With defensive wars the question becomes somewhat complicated. Is the Britain of the ruling class worth defending by the workers? Has the worker to-day – a wage-slave earning but a bare subsistence wage – anything to fight for? As it is the country is being conquered by the operations of the international capitalist. The British worker is to-day the employee of a limited liability company or of a trust whose shareholders are international, and it is the capitalist class who rule the political machine.
Were Germany to conquer France or France to conquer Britain, he would be ruled by no more alien class than rules him to-day. As the result of bring a citizen of a country which is nationally independent his condition is such that he has no guarantee from week to week of his power of earning his livelihood. Thirteen millions of him are living in a state of semi-starvation, and the individuals composing those thirteen millions are always changing. In the slum districts the conditions are such that crime is at a premium, and virtuous living at a discount, so much so indeed that it is a constant surprise that the results of these conditions are so good.
The worker to-day has nothing to fight for. The interests of his masters are not his interests. National prestige is not his prestige, but is used to force from other nations commercial treaties and conditions which in the end prove adverse to him.
What the Socialist has to realise clearly is that the interests of his fellow workers in other lands are nearer to his than are those of his master in his own country. The bonds which bind worker with worker, irrespective of nationality, are those of class solidarity. The meeting of Japanese and Russian on the platform at the International socialist Congress at Amsterdam in August last was but symbolic of this solidarity. From the capitalist-class of every country the worker is divided by a gulf of class antagonism which can be bridged only by the absorption of the capitalist-class in the working class, the result of the coming Social Revolution.

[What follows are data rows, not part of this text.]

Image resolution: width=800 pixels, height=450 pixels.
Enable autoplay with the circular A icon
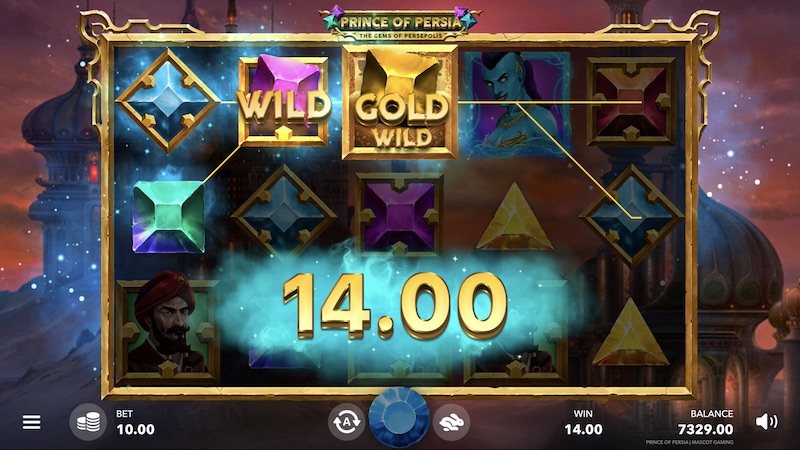(346, 422)
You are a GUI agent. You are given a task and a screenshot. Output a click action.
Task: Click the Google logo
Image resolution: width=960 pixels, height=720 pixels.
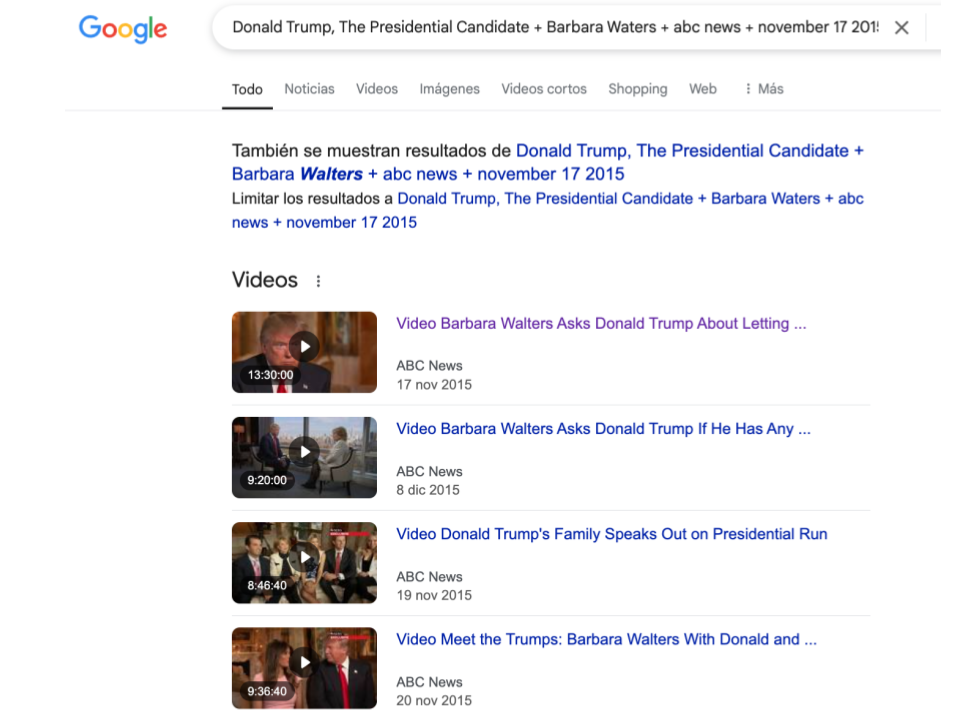tap(123, 29)
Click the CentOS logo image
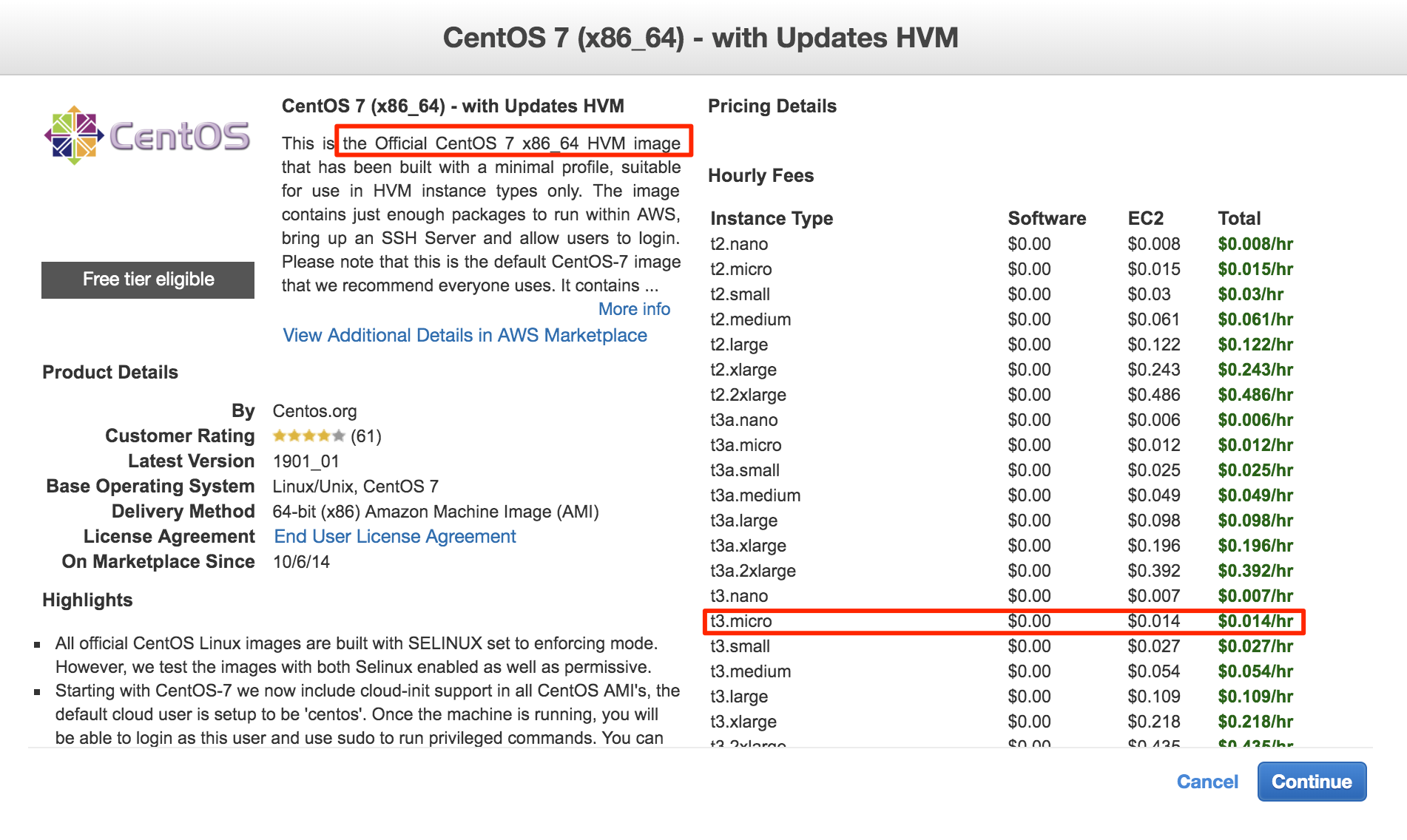The width and height of the screenshot is (1407, 840). (147, 136)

When the capitalist-class fully realises that they can no longer depend upon the working-class, when they find that the worker has at last come to understand his class position, and that he has no reason for fighting in his master’s interests against those with whom he has no personal quarrel, he, the capitalist, will see that it is impossible to appeal to national prestige, to patriotism, to the spirit of “our imperial race” and all the rest of the phrases used of old, and then it will be impossible to make war in so light a spirit, or to raise questions likely to create a tension between the ruling class of different nations.
It is for the worker to see that his position demands that he should fight only for his class emancipation, and that nothing, internal reform or national strife, should draw him away from his determination to fight for the realisation of the Socialist regime.
WORKERS OF ALL COUNTRIES UNITE! YOU HAVE NOTHING TO LOSE BUT YOUR CHAINS! YOU HAVE A WORLD TO WIN.